Die Annäherung Sieglindes und Siegmunds verläuft unglaublich zwingend, mit viel Emotion und auch einer gewissen Erotik, die man sonst so oft vermisst. Das Ganze wird gestört von einem ausdrucksstarken und imposanten Hunding, dem man seine weit über Rachegelüste hinaus gehende Eifersucht sofort abnimmt. Noa Danon besticht mit einem charaktervollen, dunkel getönten Sopran, der mühelos alle Klippen der Sieglinde meistert. Dazu kommen eine aussagekräftige Mimik und ein gehöriges Maß an Empathie für das Schicksal Siegmunds. Diesen gibt Richard Furman kämpferisch mit einem prägnanten und durchschlagskräftigen Heldentenor, der ein für diese Rolle ungewöhnlich hohes Timbre aufweist, was sich aber nie als Nachteil heraus stellte. Sein „So blühe denn Wälsungenblut!“ konnte er damit voll auf Gesangslinie und auch lang gehalten singen. Das hört man so nicht alle Tage! Er könnte sich damit auch für den Siegfried empfohlen haben. Johannes Stermann ist ein furchterregender Hunding mit etwa 1,90m und verfügt auch über einen ebenso Respekt gebietenden klangvollen Bass. Die drei bildeten ein kongeniales Trio.

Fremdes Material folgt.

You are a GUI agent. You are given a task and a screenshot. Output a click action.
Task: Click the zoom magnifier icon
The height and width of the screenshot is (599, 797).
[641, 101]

Den 2. Aufzug leitet Julia Borchert mit ihrem Rollendebut als Brünnhilde ein, und nicht nur wegen ihres mitreißenden „Hojotoho“ konnte man kaum glauben, dass sie die Titelrolle zum ersten Mal sang. Sie verfügt über einen gut geführten, ausdrucksstarken Sopran bei bester Diktion. Auch ihr engagiertes Spiel mit Wotan und ihr Verständnis sowie die damit einhergehende Empathie sind bemerkenswert. Letztere wird noch gesteigert in einer endlich einmal auch facettenreich dramatisierten Todverkündigung. Mit den Erzählungen Brünnhildes verändert sich die betongraue Wand, vor der Siegmund und Sieglinde erschöpft zu Boden gesunken sind, in einen romantisch anmutenden Wald der Ruhe und paradiesischer Assoziationen. Wenn Siegmund ihre Empfehlung, nach Walhall zu gehen, ablehnt, wird alles wieder grau.

Dafür entdeckt Brünnhilde intensiv nachvollziehbar, was Liebe bedeutet. Sie küsst den Helden innigst und voller Überzeugung für die Richtigkeit ihrer Entscheidung gegen Wotan – ja kommt sogar nochmal zurück, um ihn zu umarmen! Zuvor erleben wir die Härte und absolute Verständnislosigkeit, mit der die matronenhafte Fricka Wotan als Machtmenschen und Politiker entlarvt, wie der Regisseur es sieht – und damit hat er wohl Recht. Bei „Das kann mein Gatte nicht wollen, die Göttin entweiht er nicht so!“ hält sie seinen Speer – und damit das berühmte Heft – in der Hand! Ks. Undine Dreißig, seit vielen Jahren im Ensemble, passt gut zur Rolleninterpretation in dieser Inszenierung und singt mit ausdrucksstarkem Mezzo, bei gelegentlichen kleineren stimmlichen Unsauberkeiten. Bevor sie abgeht, sieht man ein spannungsgeladenes Dreieck zwischen Fricka, Brünnhilde und Wotan. Blicke sagen hier alles!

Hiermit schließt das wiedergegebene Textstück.